The 70-second video, which has been seen more than 58,000 times, is the latest product of Matiullah Jan, a former television anchor at local Waqt TV, who says he was forced out of his job by Pakistan’s powerful military due to his criticism of the generals’ interference in politics shortly before the station closed last year.
Jan, a gray-haired 50-year-old, is among around 3,000 journalists and media workers laid off in recent months amid a crackdown that started in the run-up to a July general election that brought Prime Minister Imran Khan to power.
Like media organizations the world over, Pakistani newspapers and television stations are feeling the squeeze from social media companies such as Facebook that are eating into their advertising revenues.
But some journalists also say Khan’s government and the military establishment that looms over Pakistani politics have deliberately sought to push out critical voices, forcing them to seek alternative outlets by squeezing media companies financially and through burdensome new regulations.
“We don’t have to play with the words to say that the military establishment was pro-active in getting rid of pro-democracy journalists,” said Jan.
If they are no longer seen on television, however, at least some of those laid off have been able to find alternative outlets, in Jan’s case a YouTube channel and a satirical social media video series called “Funny Gala” – a play on Bani Gala, the Islamabad suburb where Khan has a palatial hilltop home.
In his video, “Boot Talk”, a play on a slang term used for the army, the sandal talks in the voice of the prime minister, meekly seeking orders from the military, who insist nonetheless that they are not interfering.
“It might be your decision, we don’t mind,” says the boot, as the two discuss exiling Khan’s predecessor Nawaz Sharif, who fell out with the military and is currently serving a 10-year jail sentence for corruption.
When the sandal voices fears that their joint efforts might go in vain, the boot laughs: “You might lose, we will never.”
Behind the satire, is what many media workers say is an increasingly difficult environment for them in Pakistan.

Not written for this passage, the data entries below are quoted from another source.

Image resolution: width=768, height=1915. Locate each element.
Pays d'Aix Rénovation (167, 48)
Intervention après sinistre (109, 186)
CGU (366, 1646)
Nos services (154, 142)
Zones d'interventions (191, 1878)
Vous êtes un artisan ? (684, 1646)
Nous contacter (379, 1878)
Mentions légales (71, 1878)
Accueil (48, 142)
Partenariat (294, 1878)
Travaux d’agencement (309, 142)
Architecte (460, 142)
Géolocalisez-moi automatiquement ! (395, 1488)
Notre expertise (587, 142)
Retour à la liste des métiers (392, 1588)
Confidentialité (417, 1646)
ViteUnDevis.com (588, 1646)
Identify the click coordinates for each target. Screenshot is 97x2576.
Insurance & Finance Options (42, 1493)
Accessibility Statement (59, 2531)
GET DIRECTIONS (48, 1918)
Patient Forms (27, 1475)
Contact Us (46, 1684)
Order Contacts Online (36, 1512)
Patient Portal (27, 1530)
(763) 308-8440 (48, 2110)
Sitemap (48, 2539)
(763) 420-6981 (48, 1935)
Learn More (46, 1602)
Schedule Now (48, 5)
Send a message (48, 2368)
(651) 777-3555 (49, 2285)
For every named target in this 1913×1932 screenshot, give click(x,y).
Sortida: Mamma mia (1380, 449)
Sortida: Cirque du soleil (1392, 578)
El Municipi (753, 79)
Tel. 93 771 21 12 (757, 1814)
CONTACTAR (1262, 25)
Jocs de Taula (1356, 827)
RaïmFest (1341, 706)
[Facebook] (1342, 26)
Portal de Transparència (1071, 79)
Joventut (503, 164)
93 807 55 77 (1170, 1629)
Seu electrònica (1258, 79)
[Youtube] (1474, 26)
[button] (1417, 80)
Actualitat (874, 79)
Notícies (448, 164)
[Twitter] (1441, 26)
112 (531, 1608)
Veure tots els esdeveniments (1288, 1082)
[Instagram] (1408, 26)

While journalists have rarely been jailed, writers and bloggers say several cases of reporters being abducted and beaten during the past year have created a climate in which they self-censor.
The military and government have denied state agencies have been involved in any of those incidents.
A report released by the U.S.-based Committee to Protect Journalists (CPJ) last year alleged that Pakistan’s military was using fear and intimidation to stifle the media and undermine press freedom. The military did not respond to requests for comment on the report at the time.
“Press freedom is at stake – probably the worst it’s been in the history of Pakistan,” Rana Jawad, news director for Geo TV, a leading local station that has seen its advertising revenues halved by a government crackdown on media spending.
The government has proposed a new draft law bringing regulation of all types of media under a single body, the Pakistan Media Regulatory Authority (PMRA).
“We want to make PMRA a body which will regulate social media, the electronic media and the one that is our formal print media,” Information Minister Fawad Chaudhry said. “You need a regulator who sits above and regulates these things.”
At the same time, the government has also introduced a new advertising policy for the media, which makes good part of its revenue from public sector advertising, raising rates for some and cutting for others.
It has also refused to honor claims for past advertising spending, offering just 500 million rupees ($3.6 million) to settle claims media companies say amount to 8.5 billion rupees ($61 million).
Chaudhry says the aim of the policy was to stop undue favors extended by previous administrations to select outlets, but media managers and opposition politicians accuse the government of using it to create a compliant media.
“This government is confusing regulation with censorship, perhaps deliberately, in order to enforce a blanket one-party view on vital issues,” said opposition lawmaker Sherry Rehman.
The media crisis has lately resulted in closures of news channels and newspapers, and leading organizations cutting their staff and salaries by up to 40 percent, correspondence between media groups and their staff seen by Reuters shows.
Geo, which has not paid salaries for the last four months, has long been at odds with Khan and the military.
In the run-up to last year’s election, cable companies stopped distributing Geo’s programming, effectively taking it off the air for most of the country. It was only restored after talks with the military on demands it make changes to its political coverage, according to officials at the channel’s media group.
“You are allowed to say things that the powerful wants you to say but you’re not allowed to say things that may be factual, that are a reality, but which do not sync with the narrative of the so-called state or the government,” Jawad said.